El rinoceronte: El gran rinoceronte se detiene. Alza la cabeza. Recula un poco. Gira en redondo y dispara su pieza de artilleria. Embiste como un ariete, con un solo cuerno de toro blindado, embravecido y cegato, en arranque total de filosofia positivista.

Nunca da en el blanco, pero queda siempre satisfecho de su fuerza.

El sapo: Salta de vez en cuando, sólo para comprobar su radical estático. El salto tiene algo de latido: viéndolo bien, el sapo es todo corazón.

(…)

En su actitud de esfinge hay una secreta proposición de canje, y la fealdad del sapo aparece ante nosotros con una abrumadora cualidad de espejo.

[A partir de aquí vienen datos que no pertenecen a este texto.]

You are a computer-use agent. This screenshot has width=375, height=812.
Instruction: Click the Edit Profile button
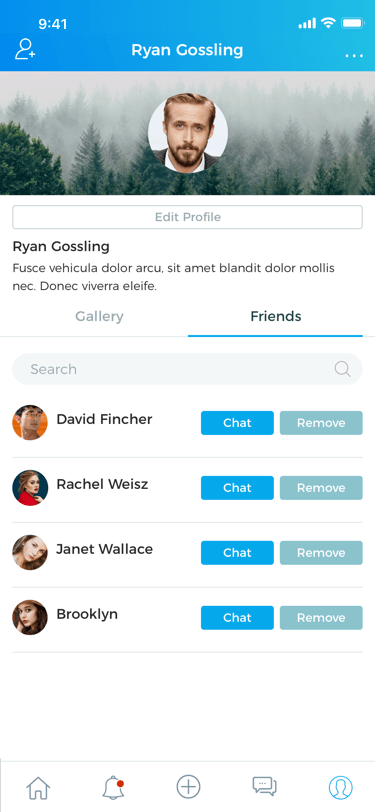188,217
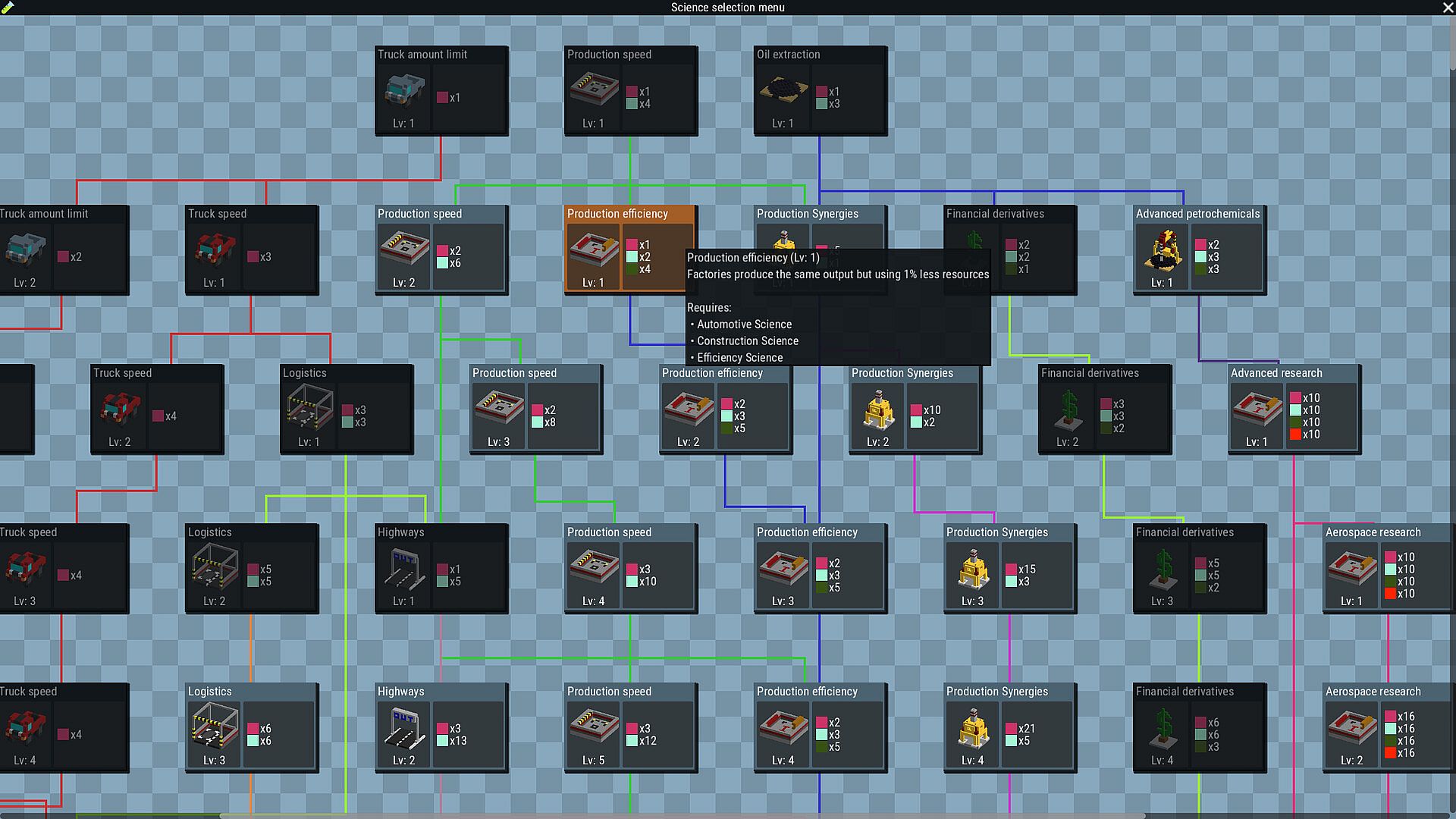Click the Aerospace research Lv: 2 icon
Screen dimensions: 1456x819
[x=1351, y=728]
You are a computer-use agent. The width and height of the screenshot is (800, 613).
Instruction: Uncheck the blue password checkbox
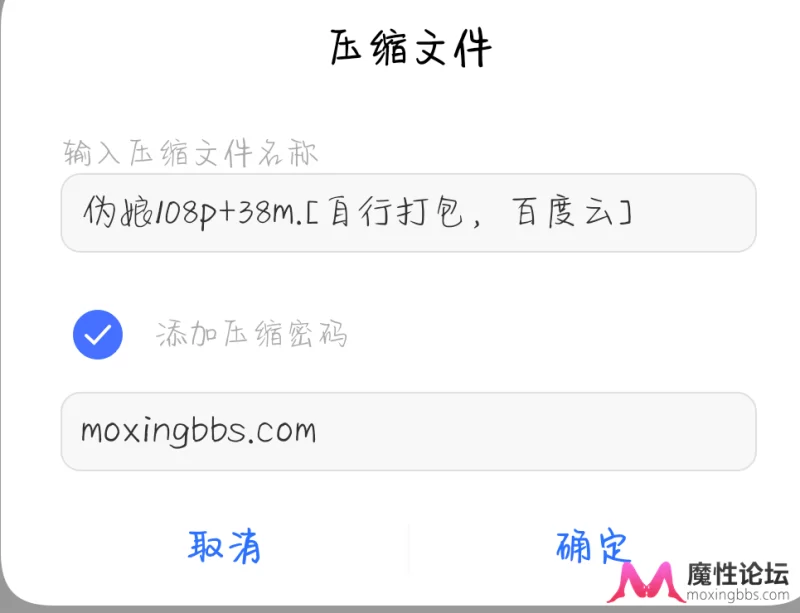(97, 334)
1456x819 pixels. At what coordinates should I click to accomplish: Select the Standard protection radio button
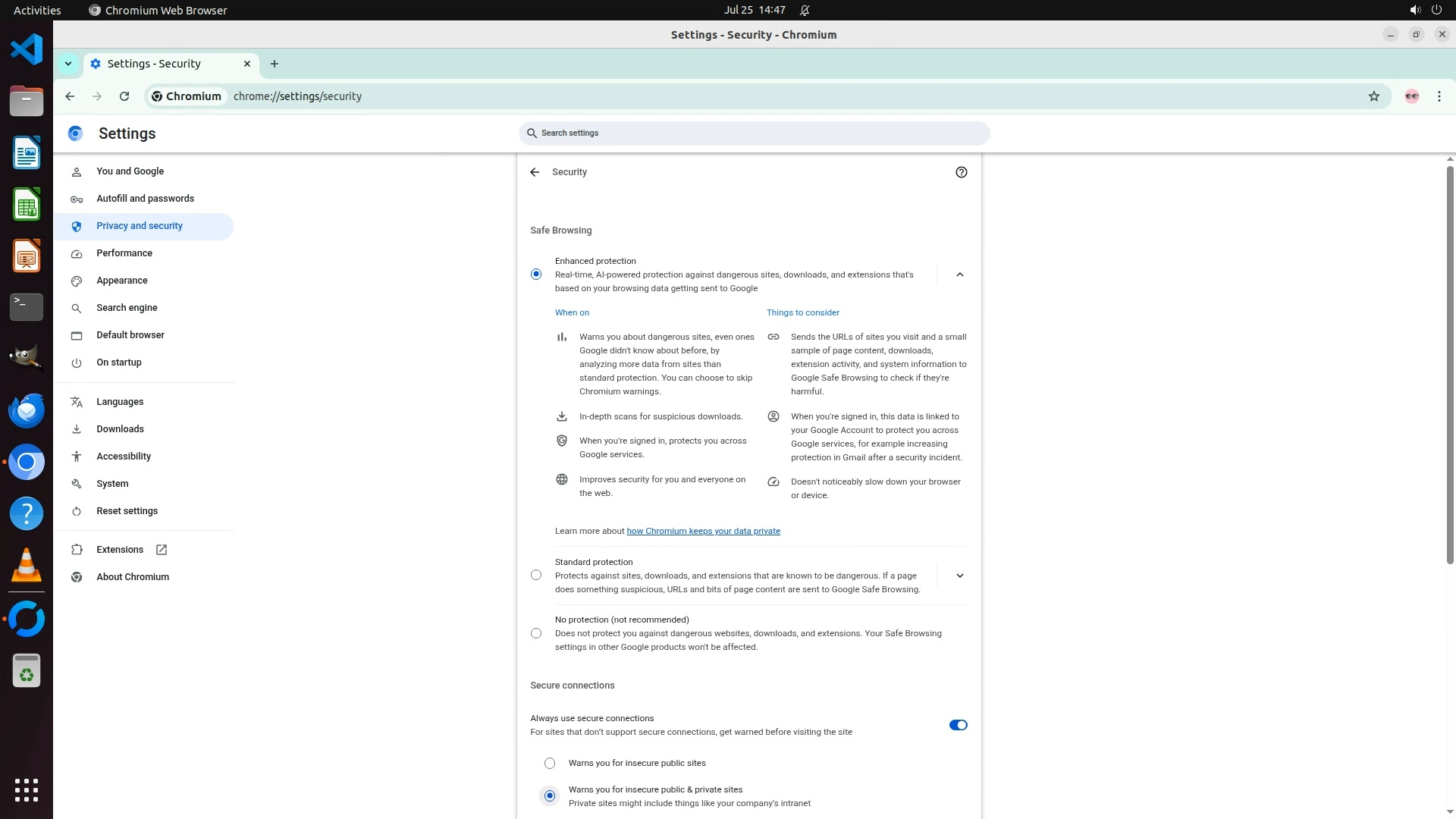[536, 576]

El avestruz: Más que pollo, polluelo gigantesco entre pañales. El mejor ejemplo sin duda para la falda más corta y el escote más bajo. Aunque siempre está a medio vestir, el avestruz prodiga sus harapos a toda gala superflua, y ha pasado de moda solo en apariencia. Si sus plumas “ya no se llevan” las damas elegantes visten de buena gana su inopia con virtudes y perifollos de avestruz: el ave que se engalana pero que siempre deja la íntima fealdad al descubierto. Llegado el caso, si no esconden la cabeza, cierran por lo menos los ojos “a lo que venga”. Con sin igual desparpajo lucen su liviandad de criterio y engullen cuanto se les ofrece ala vista, entregando el consumo al azar de una buena conciencia digestiva.

 

J. J. Arreola.

Bestiario

Editorial Joaquín Mortiz S.A., México, 1972.